Filmmakers have mimicked it many times, such as Lee Marvin‘s character splashing scalding coffee in the face of Gloria Grahamein The Big Heat.   Cagney himself was offered grapefruit in almost every restaurant he visited for years after, and Clarke claimed it virtually ruined her career due to typecasting.

Cagney’s stubbornness was starting to become well known behind the scenes, not least after his refusal to join in a 100 percent participation free charity drive that was being pushed by Douglas Fairbanks, Jr. Cagney did not object to donating money to charity, but rather to being forced to. Already he had acquired the nickname “The Professional Againster.”

Along with George RaftEdward G. Robinson and Humphrey Bogart, Warner Bros. actors all, Cagney defined what a movie gangster was. In G Men (1934), though, he played a lawyer who joins the FBI.

Warners was quick to team its two rising gangster stars – Cagney and Edward G. Robinson – for the 1931 film Smart Money. So keen was the studio to follow up the success of Robinson’s Little Caesar that Cagney actually shot Smart Money (for which he received second billing) at the same time as The Public Enemy.  As in The Public Enemy, Cagney was required to be physically violent to a woman on screen, a signal that Warners was keen to keep Cagney in the public eye; this time he slapped co-star Evalyn Knapp.

With the introduction of the United States Motion Picture Production Code of 1930, and particularly its edicts concerning on-screen violence, Warners decided to allow Cagney a change of pace. They cast him in the comedy Blonde Crazy, again opposite Blondell. As he completed filming, The Public Enemy was filling cinemas with all-night showings. Cagney began to compare his pay with his peers, thinking his contract allowed for salary adjustments based on the success of his films. Warners disagreed, however, and refused to give him a raise. The studio heads also insisted that Cagney continue promoting their films, even the ones he was not in, something he opposed. Cagney moved back to New York, leaving his apartment to his brother Bill to look after.

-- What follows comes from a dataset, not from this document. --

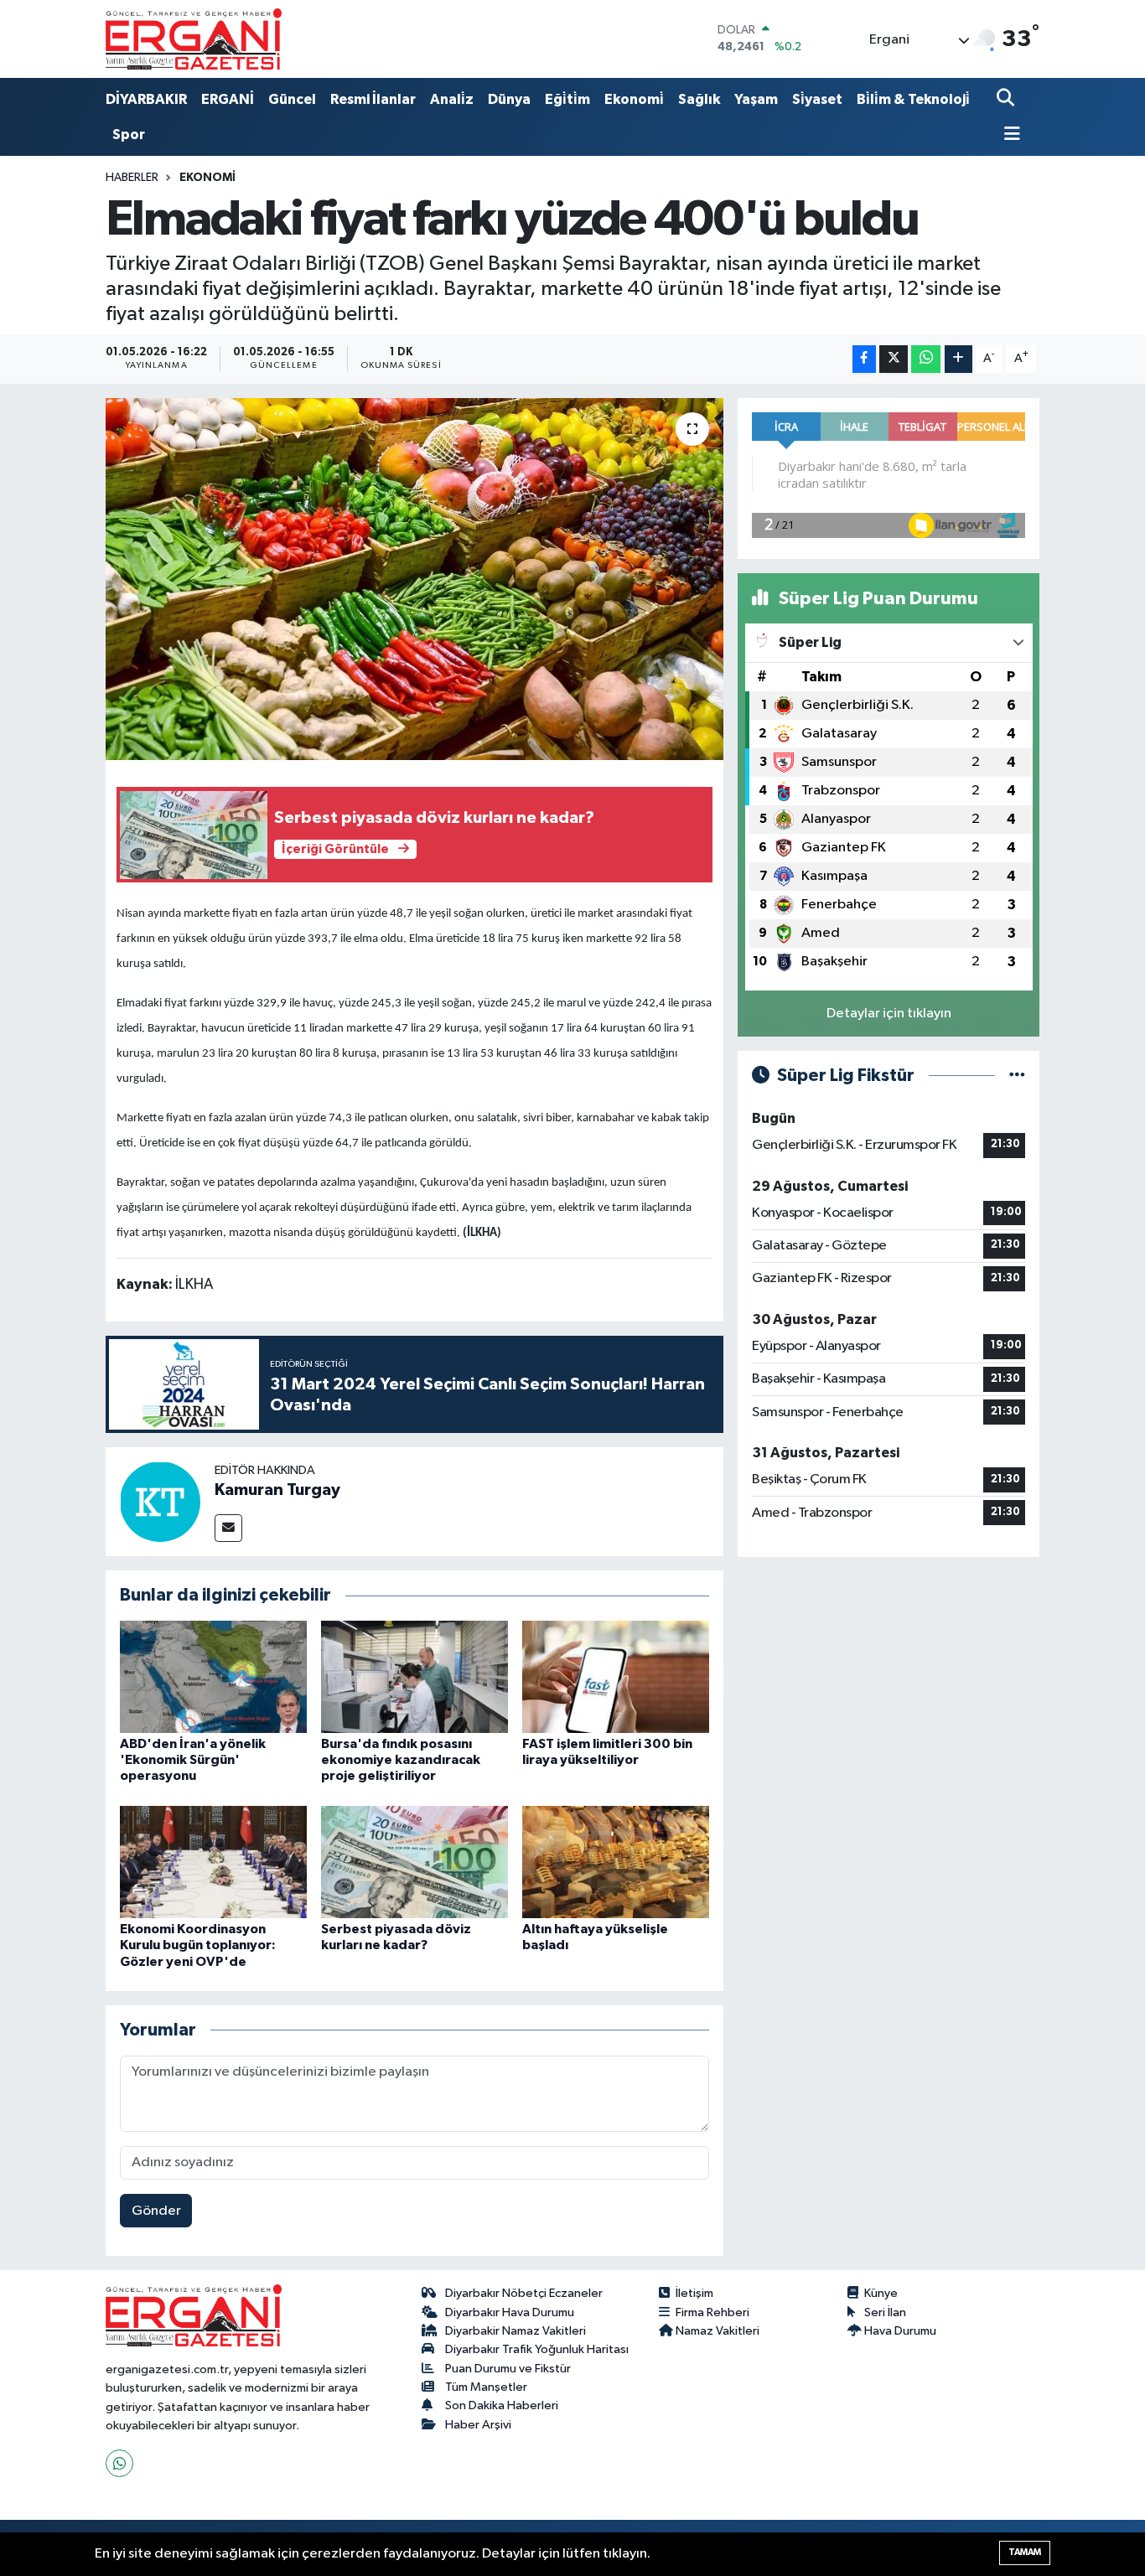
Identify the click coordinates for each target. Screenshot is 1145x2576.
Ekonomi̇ (634, 99)
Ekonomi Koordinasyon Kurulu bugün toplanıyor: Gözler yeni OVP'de (198, 1945)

While Cagney was in New York, his brother, who had effectively become his agent, angled for a substantial pay rise and more personal freedom for his brother. Warners’ hand was forced by the success of The Public Enemy and Blonde Crazy; they eventually offered Cagney a contract paying $1000 a week.   Cagney’s first film upon returning from New York was 1932’s Taxi!. The film is notable for not only being the first time that Cagney danced on screen, but it was also the last time he would allow himself to be shot at with live ammunition (a relatively common occurrence at the time, as blank cartridges and squibs were considered too expensive and hard to find to be used in most motion picture filming). He had been shot at in The Public Enemy, but during filming for Taxi!, he was almost hit.   In his opening scene, Cagney spoke fluent Yiddish, a language he had picked up during his boyhood in New York City.   The film was again praised by critics.